Tren Perceraian di Banda Aceh Meningkat, DPRK Dorong Implementasi Qanun Ketahanan Keluarga

LENSAPOST.NET – Angka perceraian di Kota Banda Aceh menunjukkan tren peningkatan signifikan dalam tiga tahun terakhir. Mayoritas kasus didominasi cerai gugat yang diajukan oleh pihak istri, mencerminkan persoalan serius seperti lemahnya komunikasi, tekanan ekonomi, hingga problem sosial dalam rumah tangga.

Menyikapi kondisi tersebut, Ketua Komisi IV DPRK Banda Aceh, Farid Nyak Umar, menggelar Sosialisasi Qanun Kota Banda Aceh Nomor 5 Tahun 2021 tentang Penyelenggaraan Ketahanan Keluarga di Aula Bapelkes Aceh, Selasa (28/7/2026).

Kegiatan ini diikuti sekitar 100 peserta yang terdiri dari tokoh perempuan dan perwakilan ibu-ibu se-Kecamatan Kuta Alam. Sosialisasi menghadirkan Plt Kepala Dinas Pemberdayaan Perempuan, Perlindungan Anak, Pengendalian Penduduk dan Keluarga Berencana (P3AP2KB) Kota Banda Aceh, Tiara Sutari.

Berdasarkan data Mahkamah Syar’iyah Banda Aceh, jumlah perceraian pada 2024 tercatat 375 kasus, terdiri dari 283 cerai gugat dan 92 cerai talak. Angka ini meningkat pada 2025 menjadi 404 kasus, dengan 313 cerai gugat dan 91 cerai talak. Sementara hingga Juni 2026, tercatat 221 kasus perceraian, terdiri dari 179 cerai gugat dan 42 cerai talak.

Farid Nyak Umar menyampaikan keprihatinan atas tren tersebut dan menilai peningkatan perceraian sebagai “alarm” bagi masyarakat dan pemerintah.

“Perceraian bukan hanya persoalan rumah tangga, tetapi juga menyangkut masa depan anak-anak dan ketahanan sosial masyarakat,” ujarnya.

Ia mendorong Pemerintah Kota Banda Aceh untuk segera menindaklanjuti qanun tersebut melalui penyusunan Peraturan Wali Kota (Perwal) dan petunjuk teknis (juknis), agar implementasinya lebih efektif dan tidak berhenti pada tataran normatif.

Menurut Farid, penguatan ketahanan keluarga membutuhkan sinergi antara pemerintah, ulama, tokoh masyarakat, dan lembaga sosial. Ia juga menekankan pentingnya pendidikan pranikah yang aplikatif, layanan konseling keluarga berbasis gampong, serta pemberdayaan ekonomi keluarga.

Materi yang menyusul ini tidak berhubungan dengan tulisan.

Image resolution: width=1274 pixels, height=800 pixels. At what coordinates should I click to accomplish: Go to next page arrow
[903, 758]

“Kami mendorong penguatan pendidikan pranikah, konseling keluarga di tingkat gampong, serta pemberdayaan ekonomi agar tekanan finansial tidak menjadi pemicu perceraian,” katanya.

Sementara itu, Tiara Sutari mengungkapkan berbagai faktor yang kerap memicu konflik rumah tangga, di antaranya lemahnya komunikasi, tekanan ekonomi, kekerasan dalam rumah tangga (KDRT), minimnya pemahaman agama, pengaruh media sosial, hingga kurangnya kesiapan pasangan.

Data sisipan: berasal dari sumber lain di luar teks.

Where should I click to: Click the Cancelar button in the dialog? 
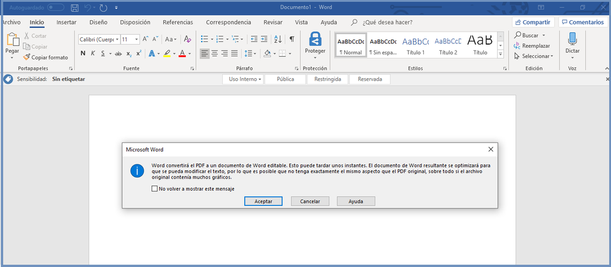(309, 201)
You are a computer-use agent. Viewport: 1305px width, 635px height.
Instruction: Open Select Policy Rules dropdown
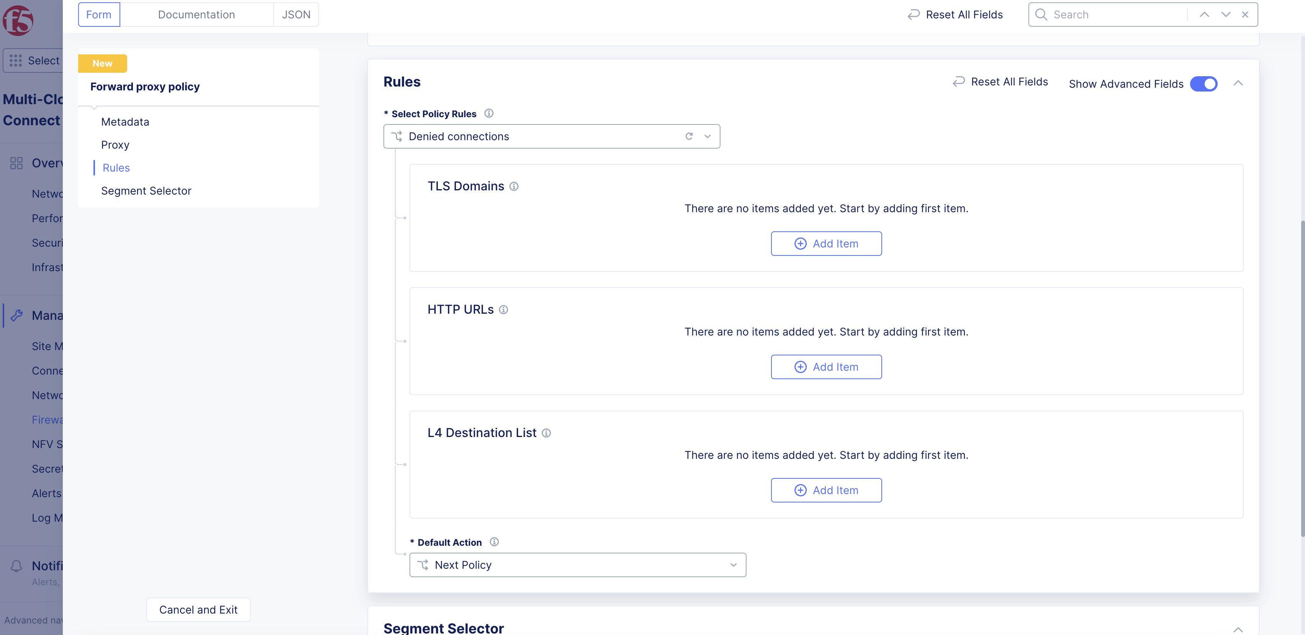[707, 136]
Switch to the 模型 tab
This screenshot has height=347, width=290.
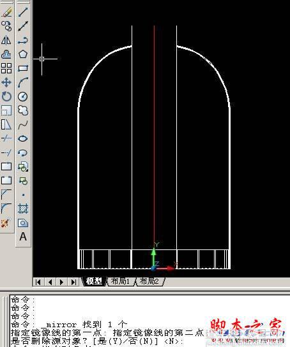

“Sosialisasi qanun ini penting agar masyarakat memiliki pemahaman praktis dalam menghadapi persoalan keluarga,” ujarnya.

Ia menambahkan, melalui Unit Pelaksana Teknis Daerah Perlindungan Perempuan dan Anak (UPTD PPA), pihaknya siap memberikan pendampingan bagi masyarakat, khususnya perempuan dan anak.

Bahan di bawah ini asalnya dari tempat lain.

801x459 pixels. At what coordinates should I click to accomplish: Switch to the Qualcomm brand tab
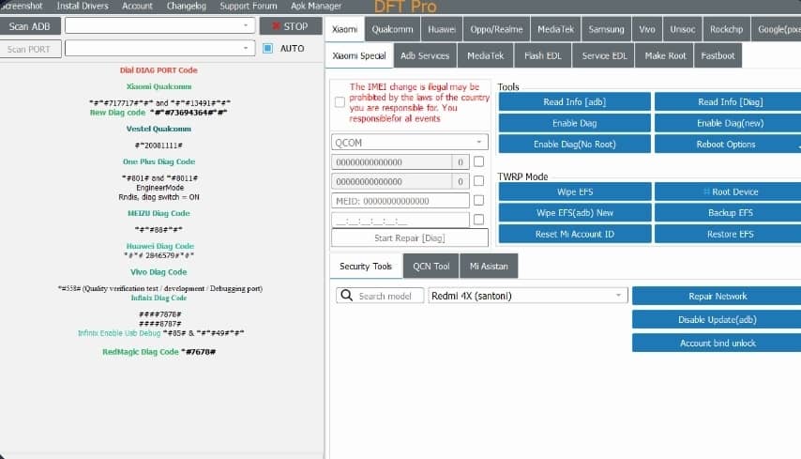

Salah seorang peserta, Maidar dari Gampong Laksana, mengaku kegiatan tersebut sangat bermanfaat. Ia berharap sosialisasi serupa terus dilakukan hingga ke tingkat gampong.

“Kami mendapat banyak pemahaman baru. Harapannya kegiatan seperti ini terus berlanjut,” ujarnya.

Dengan dukungan berbagai pihak, Qanun Nomor 5 Tahun 2021 diharapkan dapat menjadi instrumen efektif dalam memperkuat ketahanan keluarga, menekan angka perceraian, serta menjadi model kebijakan keluarga berbasis nilai Islami di Indonesia.